Shiri Noy, assistant professor of anthropology and sociology, recently has been awarded a grant for approximately $12,500 to examine how religious and secular Americans view kindness in the context of COVID-19. Noy’s project is funded by the International Research Network for Science and Belief in Society, based at the University of Birmingham, and funded by the Templeton Religion Trust.
The research seeks to examine how science and faith are mobilized as coping mechanisms with uncertainty and how views of kindness, in particular, compassion and helping, are viewed in the context of the pandemic. It will also seek to untangle conceptions of kindness across ingroup and outgroup, and interpersonal kindness as compared with structural, and how these understandings may be related to belief and trust in science.

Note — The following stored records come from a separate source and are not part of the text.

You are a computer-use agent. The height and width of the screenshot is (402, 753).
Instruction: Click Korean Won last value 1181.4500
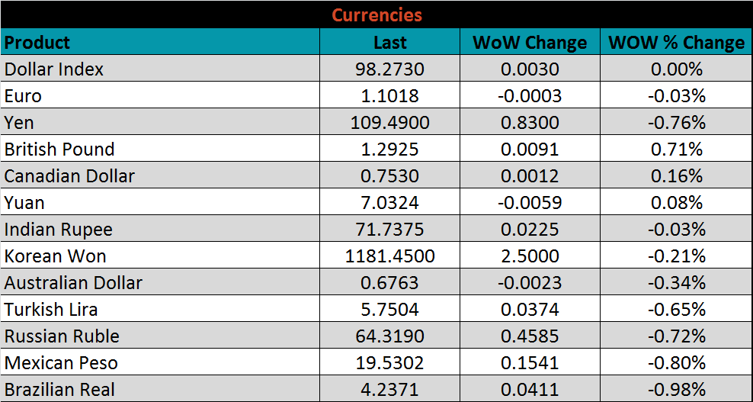click(x=389, y=256)
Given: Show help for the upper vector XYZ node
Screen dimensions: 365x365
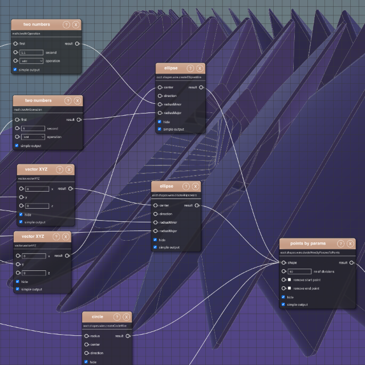Looking at the screenshot, I should click(x=60, y=169).
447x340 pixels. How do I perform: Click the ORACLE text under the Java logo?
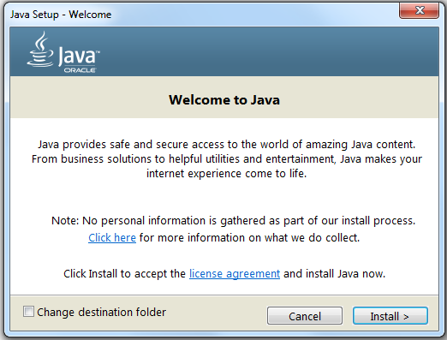pos(80,70)
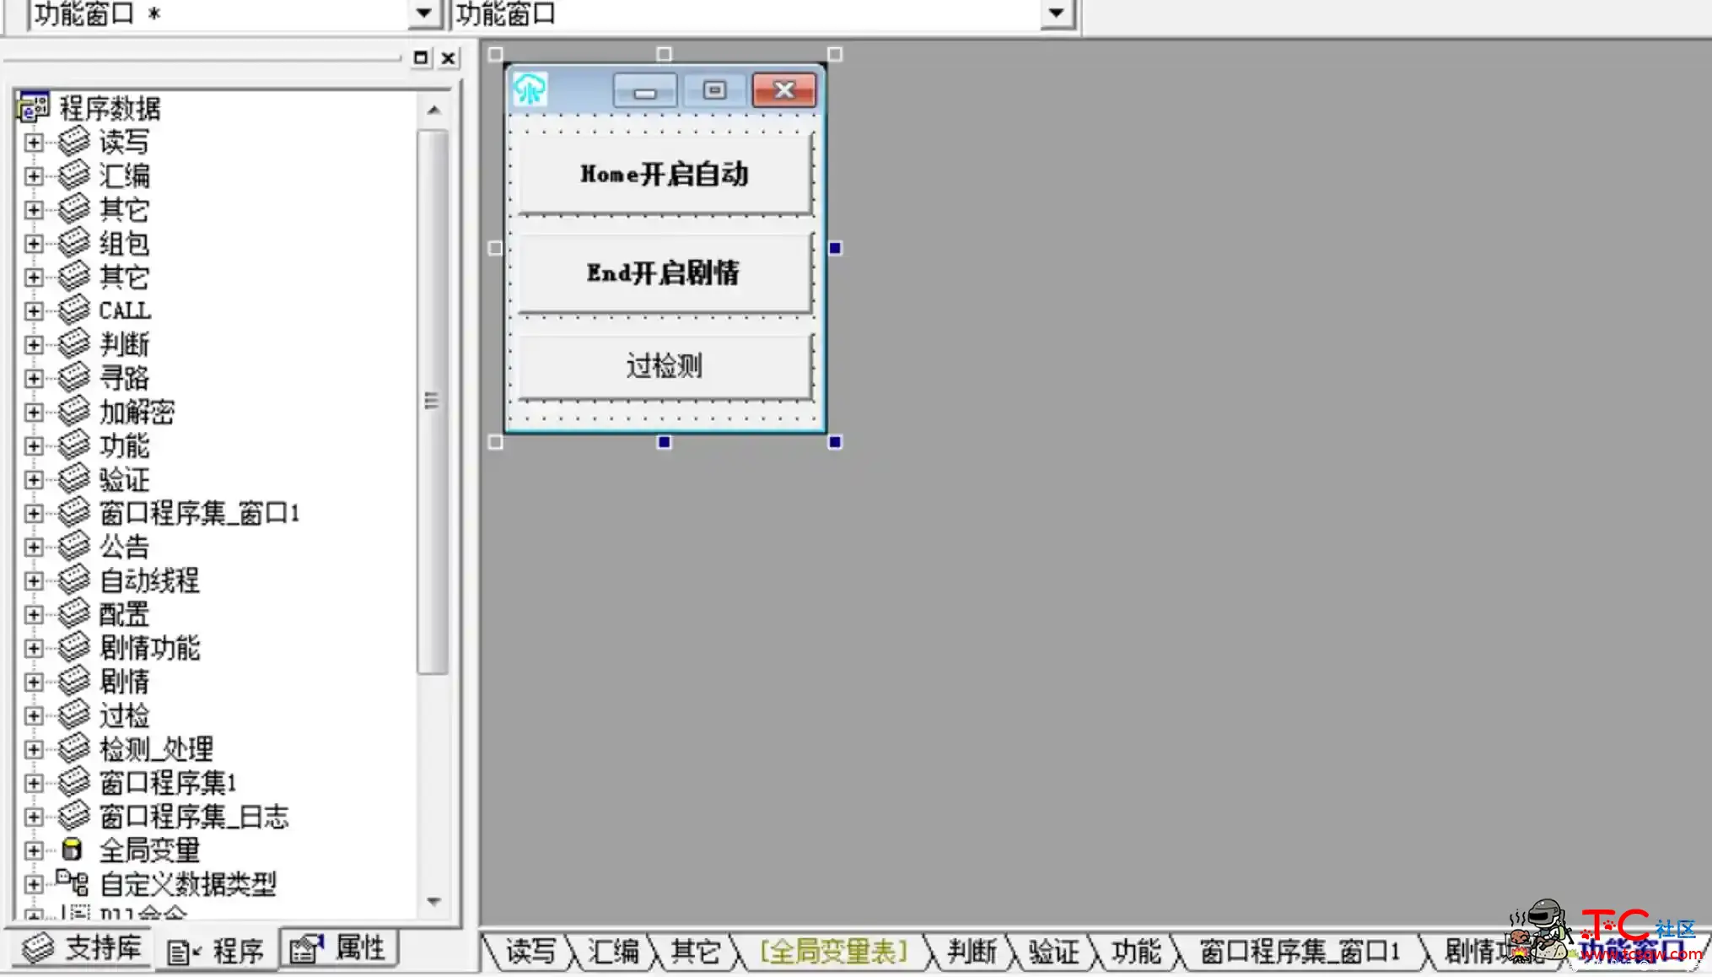Click the CALL module icon
Viewport: 1712px width, 977px height.
pos(74,308)
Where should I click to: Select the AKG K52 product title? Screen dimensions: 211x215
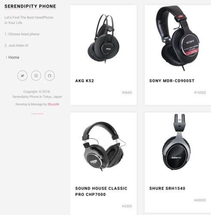pos(84,81)
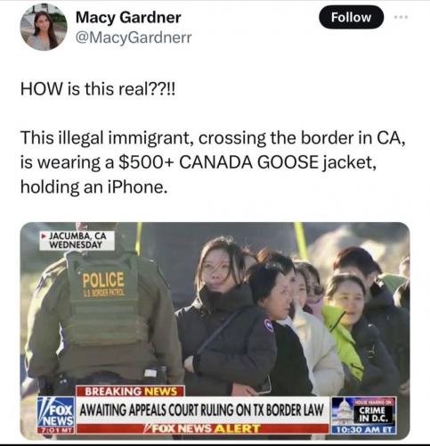Select the 10:30 AM ET time label
Image resolution: width=430 pixels, height=446 pixels.
(363, 430)
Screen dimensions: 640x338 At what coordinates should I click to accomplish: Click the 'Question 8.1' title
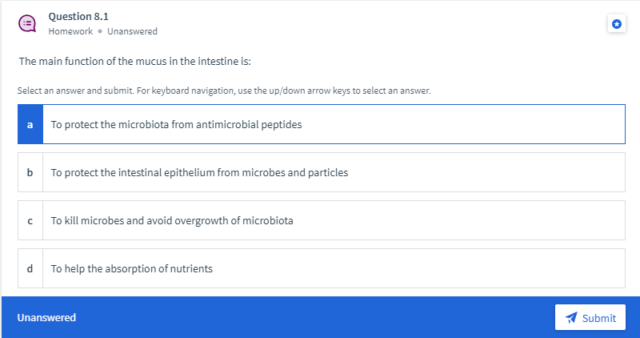[x=78, y=16]
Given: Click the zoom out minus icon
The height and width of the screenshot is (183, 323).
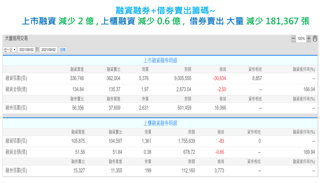Looking at the screenshot, I should [294, 39].
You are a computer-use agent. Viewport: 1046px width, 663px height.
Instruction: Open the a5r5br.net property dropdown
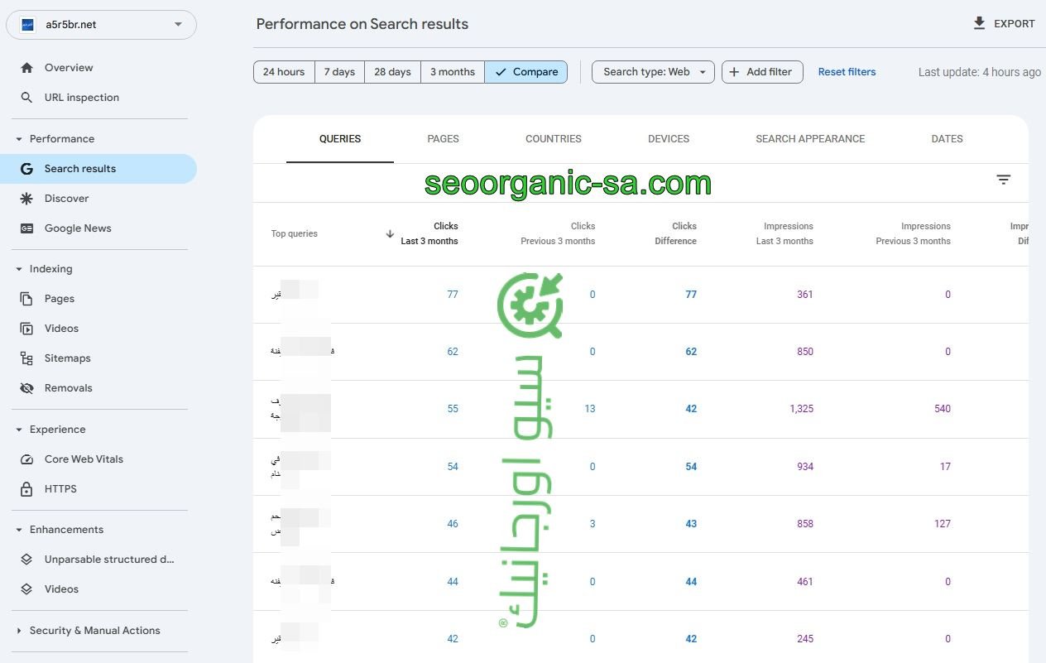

“This is an exciting new stream of research for me,” says Noy. “It builds on my substantive work on science and religion on one hand, and my methodological expertise in mixed methods, and the really unique and unusual context of COVID-19 to ask how uncertainty shapes the role of science and faith in thinking about kindness, human dignity, and social relationships.”
Noy is currently collecting quantitative survey data and will continue to collect this data alongside in-depth interview data through the semester and summer. The data will provide the basis for an analysis to advance empirical and theoretical understandings of how uncertainty shapes and mobilizes understandings of kindness and kindness behaviors across belief communities.
Related to the project, Noy will likely offer an upper-level course on kindness based on the research, where the course will draw on this exciting new source of data. The course “will allow us to consider how sociologists, psychologists, anthropologists, philosophers, and theologians have thought about kindness, though focusing on contemporary understandings and sociological insights,” she says.
Last year, Noy was awarded a Denison University Research Faculty grant that will allow her to make some ethnographic observations about kindness once in-person activities resume. “That project has student research built into it, and I’m looking forward to working with students on that and on continuing this project.”
Denison Provost Kim Coplin notes, “The topic is highly relevant to our daily lives as individuals and communities navigate this complicated new reality, which has challenged how we define and demonstrate kindness to one another.”